Modeling cocaine-induced alterations in organization and patterning of neocortical development using human pluripotent stem cells

Abstract

Disorders of human neocortical development are particularly difficult to study by using animal models because of the marked complexity and unique features of the human cerebral cortex. Developmental effects of cocaine, as well as other drugs and toxins, are particularly challenging to study due to complicating factors such as variations in genetic background, time of exposure, and exposure to multiple substances. Studies aimed at elucidating the effects of cocaine on fetal brain development have used rodent cell lines, primary human cells, and rat models to show that cocaine metabolism by cytochrome P450 results in oxidative ER stress and subsequent impairment of neural progenitor cell proliferation.

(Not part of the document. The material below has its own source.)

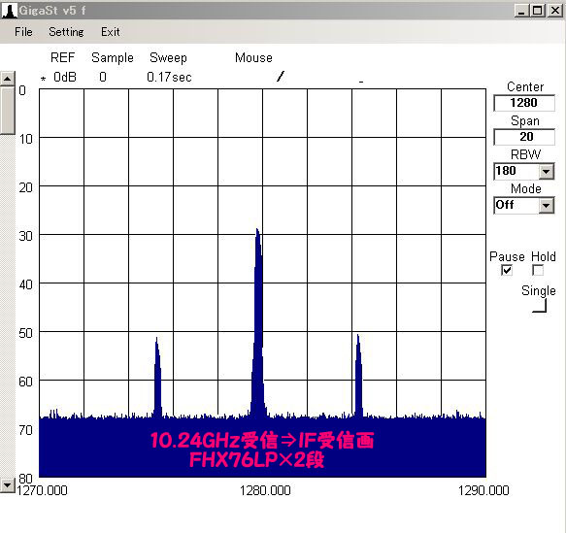Viewport: 566px width, 533px height.
Task: Click the REF level scrollbar thumb
Action: coord(7,110)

Recently, in vitro models of neocortical development have been generated by using pluripotent stem cells.  One such model, utilizing human pluripotent stem cells, reproduced the formation of neocortical glutamatergic and GABAergic neurons on radial glial scaffolding structure in a temporally sensitive manner mimicking human in vivo neocortical development. Cocaine exposure resulted in the accumulation of reactive oxygen species (ROS), premature neuronal differentiation, accelerated generation of deep-layer and upper-layer glutamatergic projection neurons, and increased formation of GABAergic interneurons. Each of these changes was inhibited by the cytochrome P450 inhibitor cimetidine. These studies suggest that, in the developing human cerebral cortex, cocaine metabolism through cytochrome P450-dependent ROS generation leads to premature neuronal differentiation of neocortical progenitors and impaired neocortical patterning.